We are specifically talking about Mac laptops. Laptops are used with HDMI in a few very specific scenarios where it is annoying or not practical to just buy and use the $6 cable you need.
...as opposed to the “few very specific scenarios“ where you
turn up at a meeting carrying two 5k displays, a rack mount pro audio interface and a RAID enclosure, and can’t plug in your powered Thunderbolt 4 hub into AC because the roadie only packed a 4-way power strip instead of 6-way in the giant flight case that you already need...
Nobody is asking for Thunderbolt to be removed completely (although I’d personally dance on the grave of USB-C, if only TB wasn’t the only game in town for external PCIe) - just for a couple of USBA and/or HDMI ports as well, primarily for convenience ”on the road“, for data projectors, USB sticks etc. Even if that means losing 1/2 out of TB ports (and only Apple knows if/why that that may be necessary) I’ve yet to see any explanation of what practical facility people think they are going to lose.

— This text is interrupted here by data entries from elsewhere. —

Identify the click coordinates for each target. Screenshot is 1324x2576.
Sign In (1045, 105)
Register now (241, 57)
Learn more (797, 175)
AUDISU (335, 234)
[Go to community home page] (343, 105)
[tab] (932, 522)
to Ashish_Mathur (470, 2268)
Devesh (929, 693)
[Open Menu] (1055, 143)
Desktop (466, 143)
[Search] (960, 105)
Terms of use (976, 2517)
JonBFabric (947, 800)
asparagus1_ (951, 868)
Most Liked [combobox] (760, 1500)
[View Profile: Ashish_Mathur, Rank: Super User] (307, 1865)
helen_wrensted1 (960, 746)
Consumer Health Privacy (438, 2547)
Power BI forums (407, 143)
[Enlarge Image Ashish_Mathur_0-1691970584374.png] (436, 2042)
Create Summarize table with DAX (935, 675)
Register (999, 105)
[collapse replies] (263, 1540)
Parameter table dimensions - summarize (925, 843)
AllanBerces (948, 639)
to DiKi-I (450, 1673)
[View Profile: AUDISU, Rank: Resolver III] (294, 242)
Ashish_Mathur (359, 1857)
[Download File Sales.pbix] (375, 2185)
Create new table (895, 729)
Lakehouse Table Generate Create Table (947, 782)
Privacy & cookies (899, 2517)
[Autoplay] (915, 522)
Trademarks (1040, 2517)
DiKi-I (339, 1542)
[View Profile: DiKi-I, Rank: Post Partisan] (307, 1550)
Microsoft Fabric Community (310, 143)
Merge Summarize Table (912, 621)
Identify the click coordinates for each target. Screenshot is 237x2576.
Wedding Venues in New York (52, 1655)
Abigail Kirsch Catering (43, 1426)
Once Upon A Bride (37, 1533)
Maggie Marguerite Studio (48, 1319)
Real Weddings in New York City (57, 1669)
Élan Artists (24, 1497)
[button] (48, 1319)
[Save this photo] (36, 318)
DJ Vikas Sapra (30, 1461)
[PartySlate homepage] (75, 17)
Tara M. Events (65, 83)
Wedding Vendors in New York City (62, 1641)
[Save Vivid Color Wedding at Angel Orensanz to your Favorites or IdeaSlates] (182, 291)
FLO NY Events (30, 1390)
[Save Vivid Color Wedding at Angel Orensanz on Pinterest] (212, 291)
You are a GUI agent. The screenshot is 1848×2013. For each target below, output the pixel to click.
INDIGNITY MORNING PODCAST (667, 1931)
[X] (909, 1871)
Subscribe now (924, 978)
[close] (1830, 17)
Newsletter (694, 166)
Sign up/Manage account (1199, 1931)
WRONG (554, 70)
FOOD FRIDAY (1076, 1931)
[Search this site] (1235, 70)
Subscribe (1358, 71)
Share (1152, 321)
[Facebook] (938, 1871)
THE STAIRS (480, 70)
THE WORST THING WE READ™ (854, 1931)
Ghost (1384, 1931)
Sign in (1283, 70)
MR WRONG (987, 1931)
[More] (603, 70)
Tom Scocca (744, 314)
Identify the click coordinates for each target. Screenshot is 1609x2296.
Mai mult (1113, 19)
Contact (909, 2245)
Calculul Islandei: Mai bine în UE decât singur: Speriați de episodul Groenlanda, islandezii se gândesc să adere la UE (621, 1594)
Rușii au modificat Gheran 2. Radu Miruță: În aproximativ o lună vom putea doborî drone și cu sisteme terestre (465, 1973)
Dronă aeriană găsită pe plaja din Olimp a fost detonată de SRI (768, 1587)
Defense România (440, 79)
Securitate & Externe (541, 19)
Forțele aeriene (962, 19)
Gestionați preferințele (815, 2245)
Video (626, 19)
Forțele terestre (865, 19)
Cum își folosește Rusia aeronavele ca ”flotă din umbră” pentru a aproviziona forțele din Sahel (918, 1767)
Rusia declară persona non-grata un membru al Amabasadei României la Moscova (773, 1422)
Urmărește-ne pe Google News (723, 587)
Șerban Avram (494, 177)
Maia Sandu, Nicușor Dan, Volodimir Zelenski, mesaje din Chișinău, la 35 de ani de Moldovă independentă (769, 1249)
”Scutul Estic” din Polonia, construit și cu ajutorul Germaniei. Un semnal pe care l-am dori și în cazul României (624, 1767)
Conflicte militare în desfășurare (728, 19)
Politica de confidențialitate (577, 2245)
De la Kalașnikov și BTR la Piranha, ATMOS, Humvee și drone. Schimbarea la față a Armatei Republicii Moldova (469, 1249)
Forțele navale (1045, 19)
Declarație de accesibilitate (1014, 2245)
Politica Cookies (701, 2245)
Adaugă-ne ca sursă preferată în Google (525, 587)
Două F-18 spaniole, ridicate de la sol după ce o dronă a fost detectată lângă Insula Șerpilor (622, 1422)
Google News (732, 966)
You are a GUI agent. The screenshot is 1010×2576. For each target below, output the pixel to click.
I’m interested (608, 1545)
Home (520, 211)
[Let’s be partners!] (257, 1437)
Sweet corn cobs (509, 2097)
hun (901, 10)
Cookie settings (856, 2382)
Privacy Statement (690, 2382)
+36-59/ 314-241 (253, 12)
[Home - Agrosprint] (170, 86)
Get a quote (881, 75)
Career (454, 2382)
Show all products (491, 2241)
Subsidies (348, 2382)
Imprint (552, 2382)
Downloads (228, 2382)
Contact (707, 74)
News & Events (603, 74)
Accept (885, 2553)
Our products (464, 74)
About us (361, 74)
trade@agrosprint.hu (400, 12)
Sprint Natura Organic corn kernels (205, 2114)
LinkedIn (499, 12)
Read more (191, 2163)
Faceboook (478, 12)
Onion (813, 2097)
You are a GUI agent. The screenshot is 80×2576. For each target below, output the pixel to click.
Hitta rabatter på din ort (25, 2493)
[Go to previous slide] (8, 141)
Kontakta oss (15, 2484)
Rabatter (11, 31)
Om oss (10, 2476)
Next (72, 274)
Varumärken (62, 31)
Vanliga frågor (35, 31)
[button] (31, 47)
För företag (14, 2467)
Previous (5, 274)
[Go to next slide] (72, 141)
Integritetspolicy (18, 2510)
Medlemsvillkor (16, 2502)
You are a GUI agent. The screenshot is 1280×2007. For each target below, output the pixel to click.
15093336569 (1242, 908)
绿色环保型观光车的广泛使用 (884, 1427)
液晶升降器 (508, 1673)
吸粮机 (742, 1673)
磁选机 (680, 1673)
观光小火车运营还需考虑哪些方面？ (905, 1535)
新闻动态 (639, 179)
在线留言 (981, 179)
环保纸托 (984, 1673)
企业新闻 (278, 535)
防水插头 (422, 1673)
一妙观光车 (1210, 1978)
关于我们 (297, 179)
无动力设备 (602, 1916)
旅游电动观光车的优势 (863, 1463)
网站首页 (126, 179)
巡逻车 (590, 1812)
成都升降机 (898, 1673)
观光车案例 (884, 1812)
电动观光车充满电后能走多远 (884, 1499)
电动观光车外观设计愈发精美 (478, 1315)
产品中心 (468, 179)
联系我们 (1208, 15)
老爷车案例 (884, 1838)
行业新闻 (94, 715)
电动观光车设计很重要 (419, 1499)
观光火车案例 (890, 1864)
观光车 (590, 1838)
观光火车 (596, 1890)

Do you really need more than 2 TB3 ports
in a meeting (esp. when you’ve got alternatives for power, display and plain old USB)? And, on the desktop, even if your devices don’t have daisy chain ports you can now have hubs that can turn those two ports into 4-6 (with at least the same total bandwidth as the old 4-port, 2 controller MBP). One of the big advantages of the One True Port was you could have
single cable docking (which has been improved by the move to one-controller-per-port and the ability for peripherals to use both DO streams) - for which you only need one port.
Seriously - people here gone blue in the face describing the scenarios where HDMI, USB-A, SD, MagSafe would be useful. What are the uses of having 80Gbps of i/o bandwidth and support for 4 external displays
on the train - given that nobody is denying you that capability - if not more - on your desk?